TASK PROMPT
Update the data from the line containing "Image resolution: width=807" through the end of the data by replacing "Identify" with "Find" and leaving everything else unchanged. Leave the pictures out of your answer.

........

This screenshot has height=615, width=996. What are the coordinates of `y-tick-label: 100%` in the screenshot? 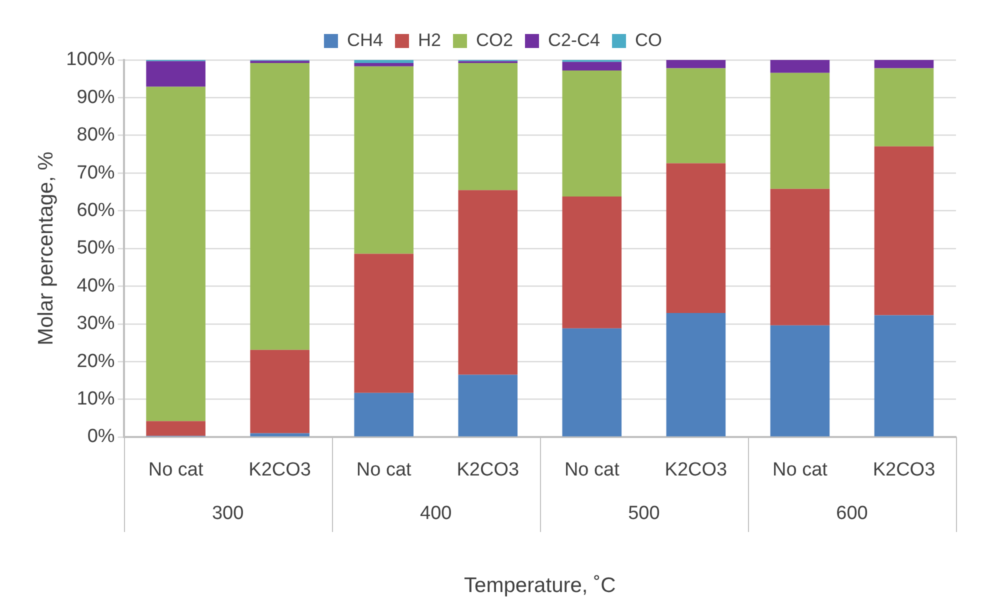 It's located at (90, 60).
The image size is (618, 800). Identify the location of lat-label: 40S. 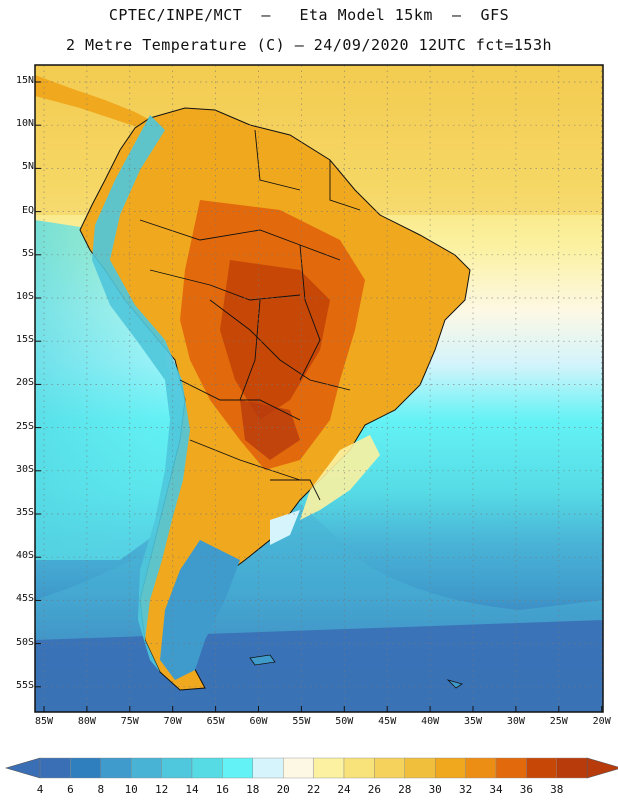
(24, 556).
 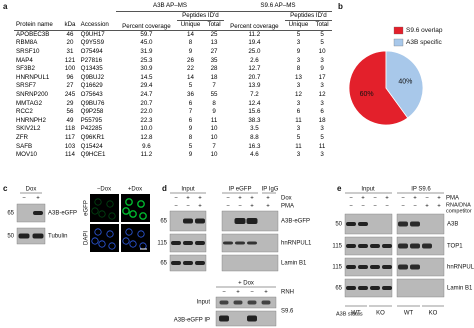 What do you see at coordinates (146, 137) in the screenshot?
I see `table-cell: 12.8` at bounding box center [146, 137].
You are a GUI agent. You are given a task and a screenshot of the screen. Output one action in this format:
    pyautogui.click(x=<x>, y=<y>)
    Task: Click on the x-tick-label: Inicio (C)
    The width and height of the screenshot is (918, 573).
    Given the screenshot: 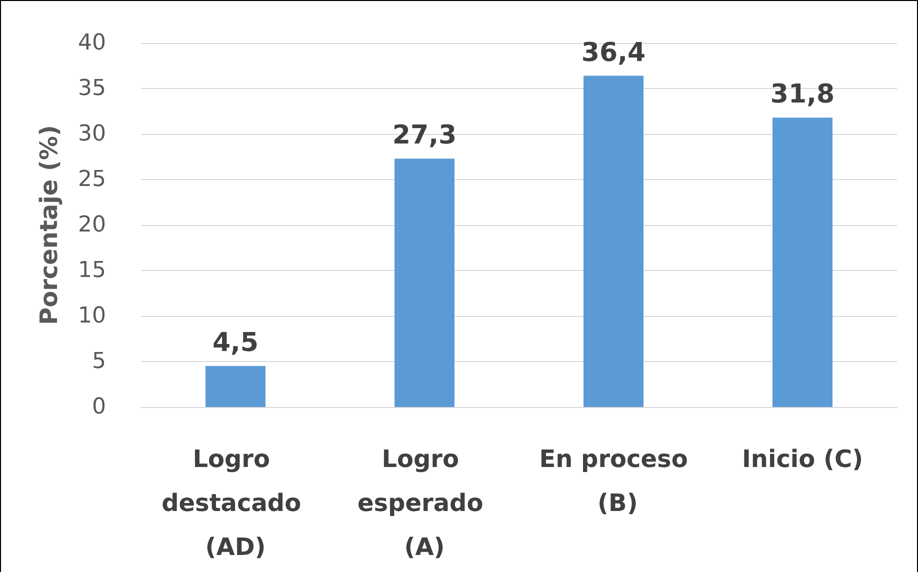 What is the action you would take?
    pyautogui.click(x=803, y=459)
    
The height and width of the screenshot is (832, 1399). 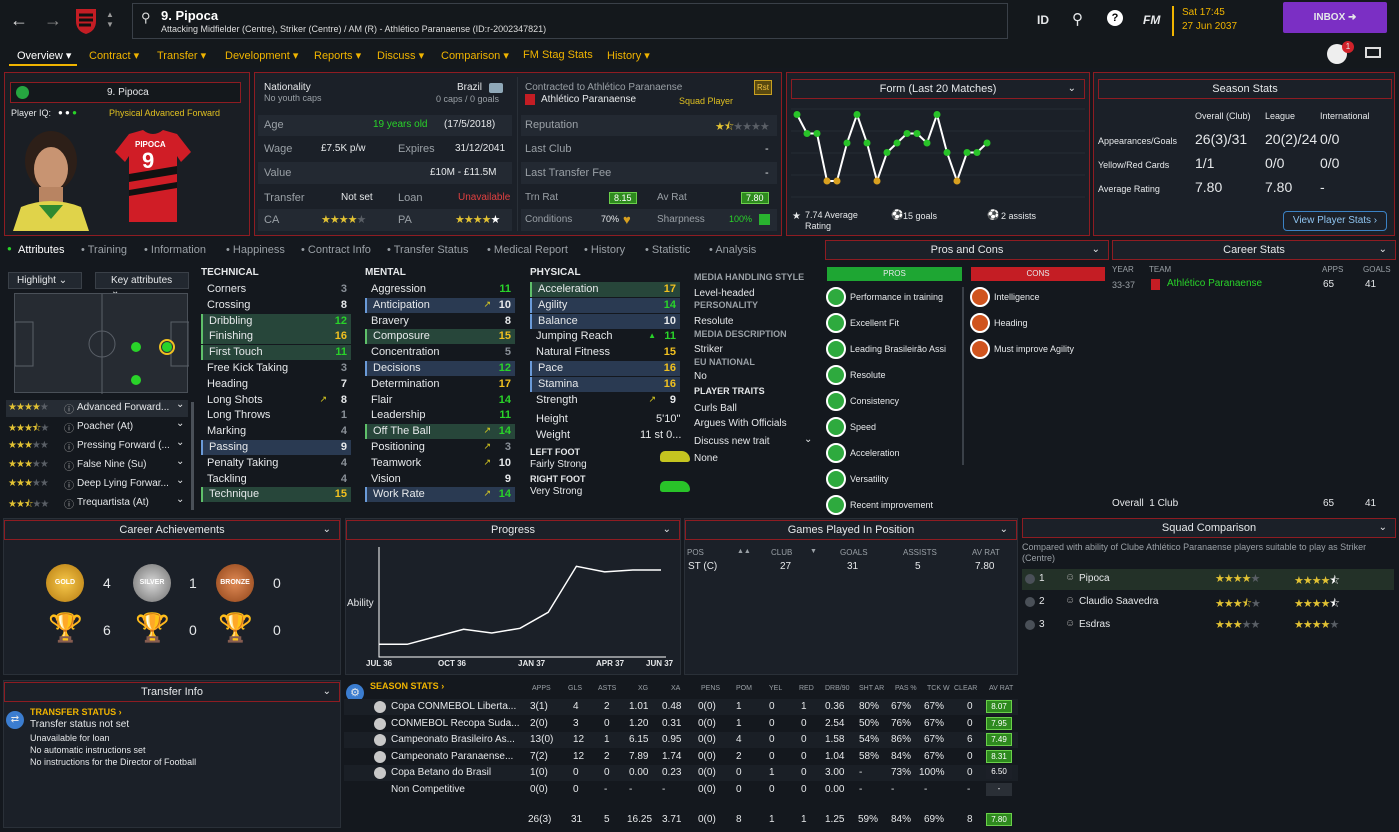 What do you see at coordinates (963, 376) in the screenshot?
I see `pros-scrollbar` at bounding box center [963, 376].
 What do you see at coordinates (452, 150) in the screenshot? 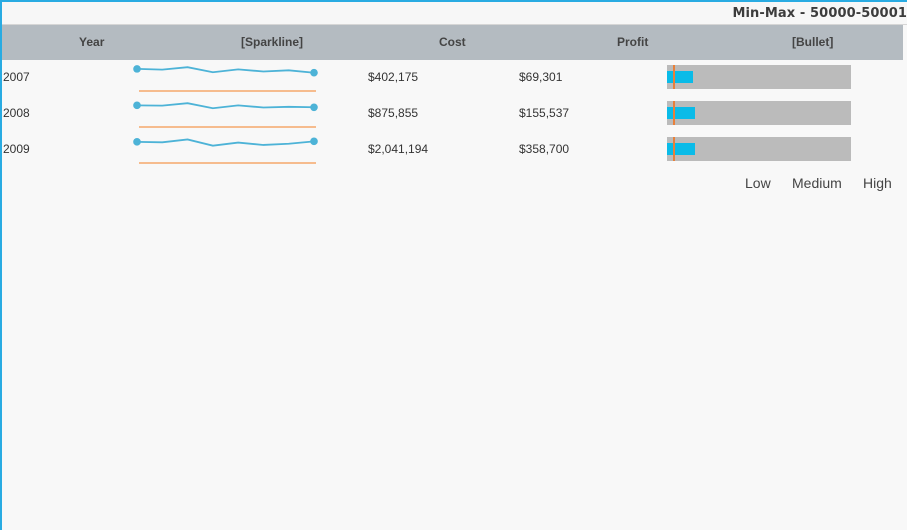
I see `table-row: 2009 $2,041,194 $358,700` at bounding box center [452, 150].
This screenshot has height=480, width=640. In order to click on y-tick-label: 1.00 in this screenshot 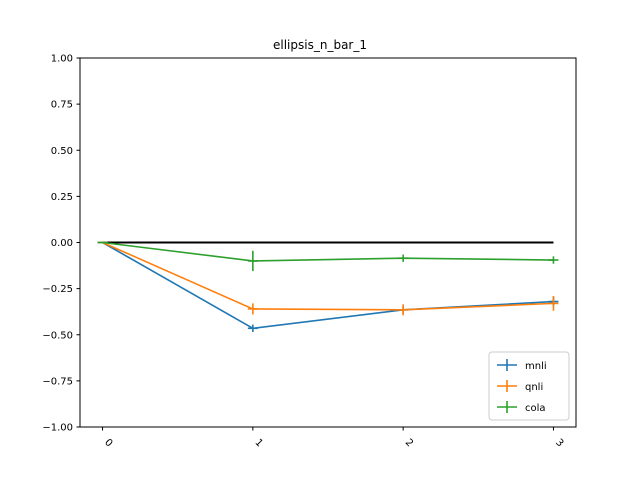, I will do `click(62, 60)`.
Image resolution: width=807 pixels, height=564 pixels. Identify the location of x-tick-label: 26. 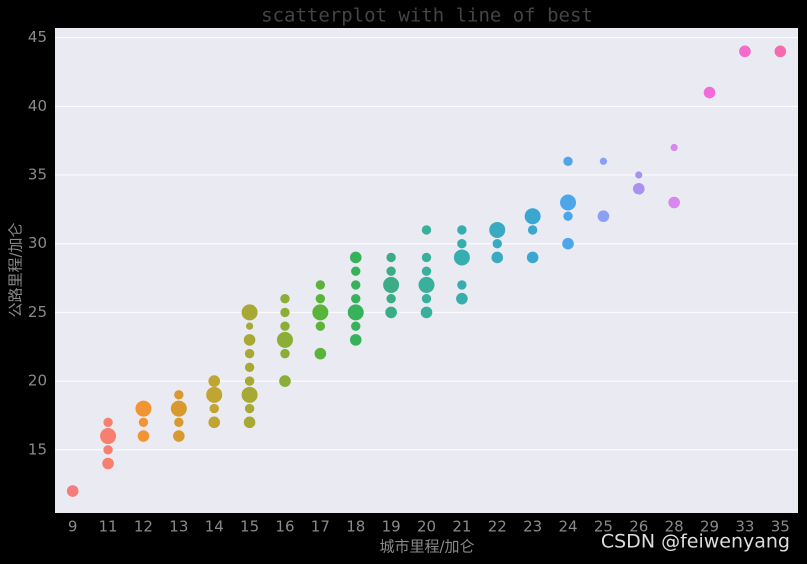
(638, 527).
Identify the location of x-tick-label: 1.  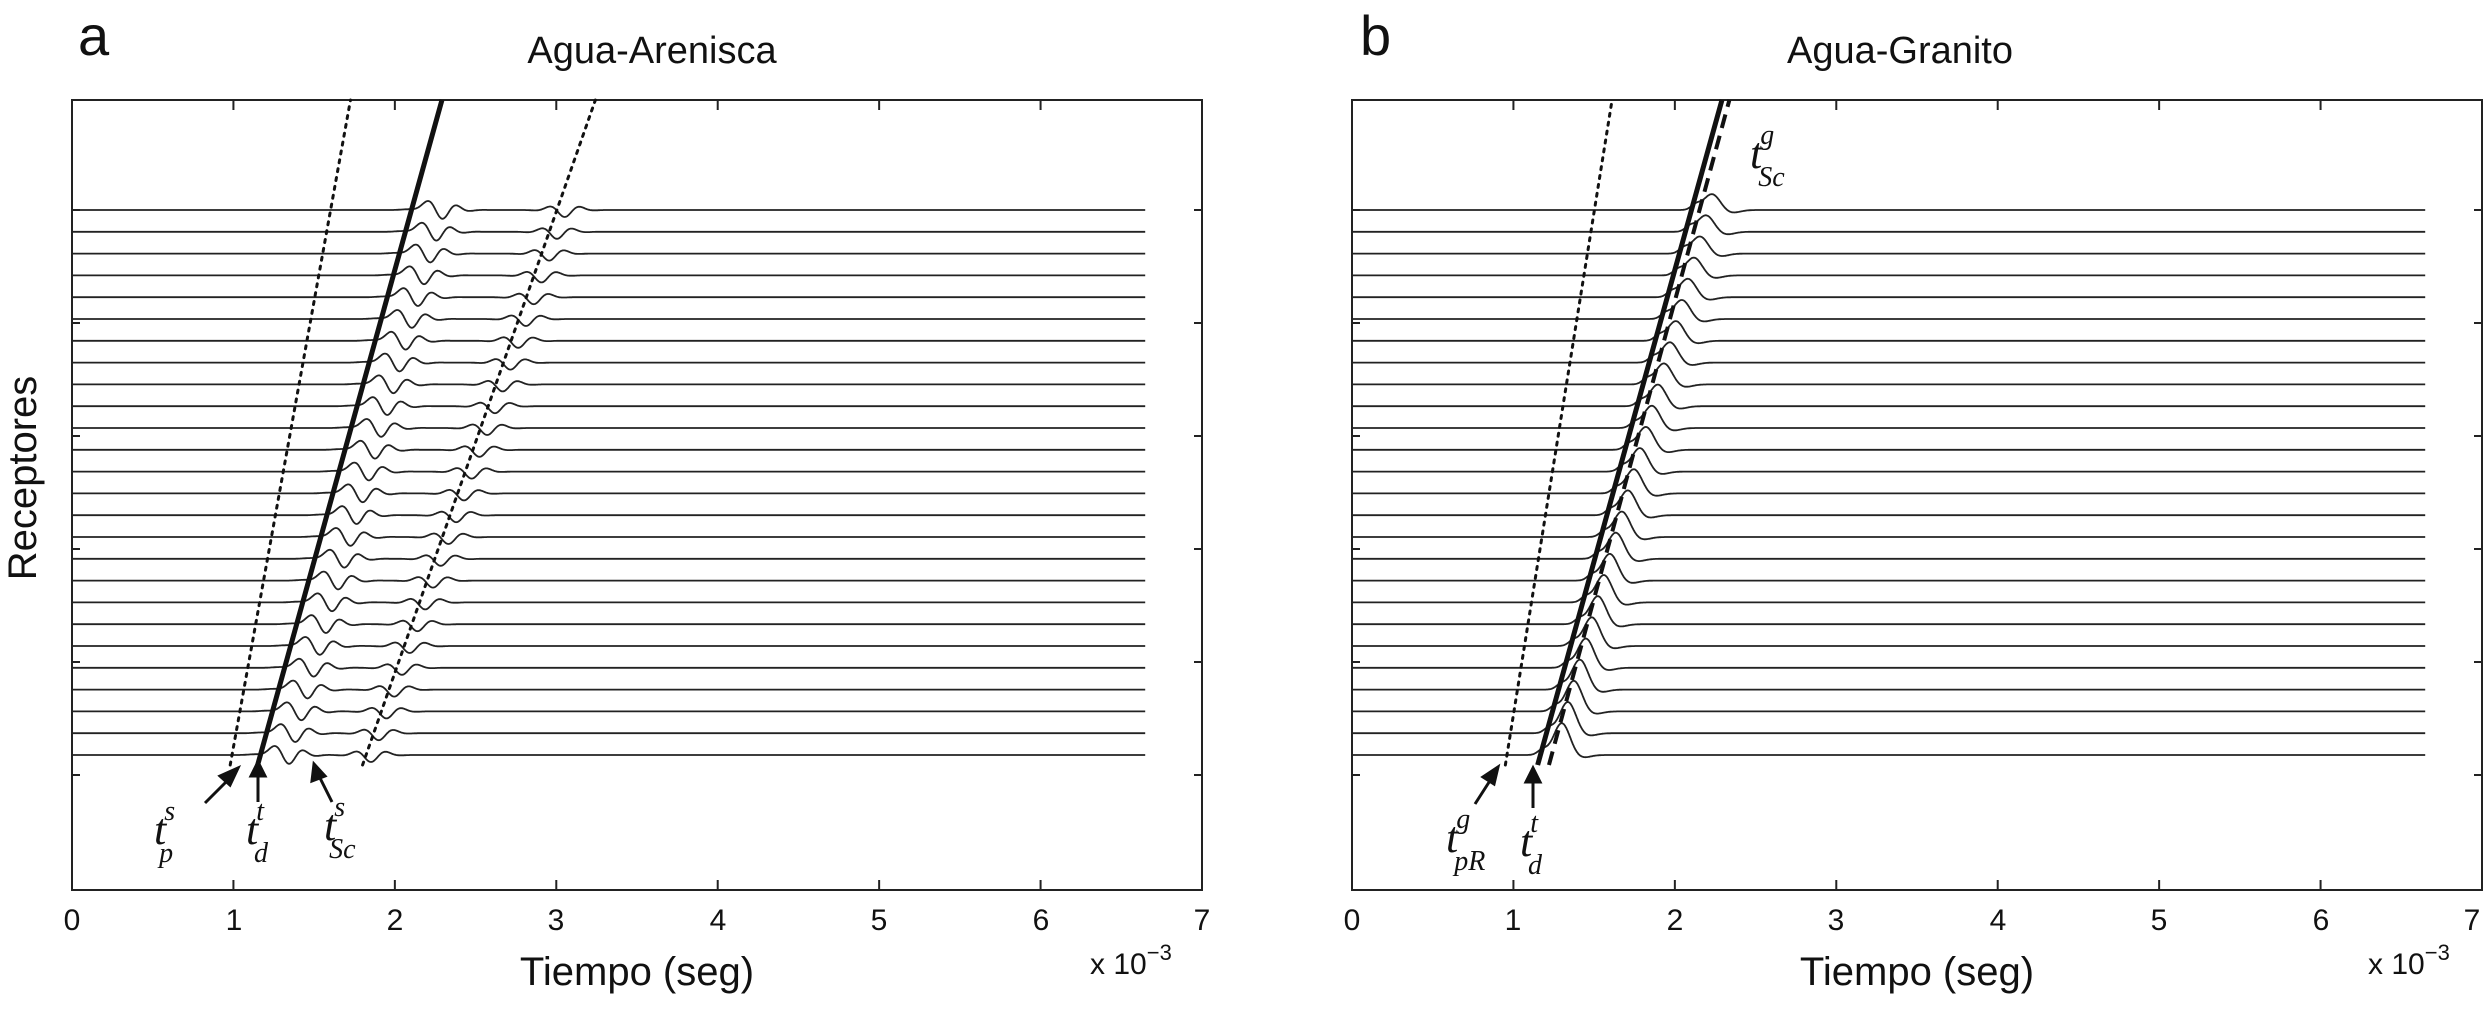
(1514, 920).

........

RESULT OF THE TASK
Image resolution: width=807 pixels, height=564 pixels. Find the location of x-tick-label: 26. 
(638, 527).
Find the location of x-tick-label: 1.  
(1514, 920).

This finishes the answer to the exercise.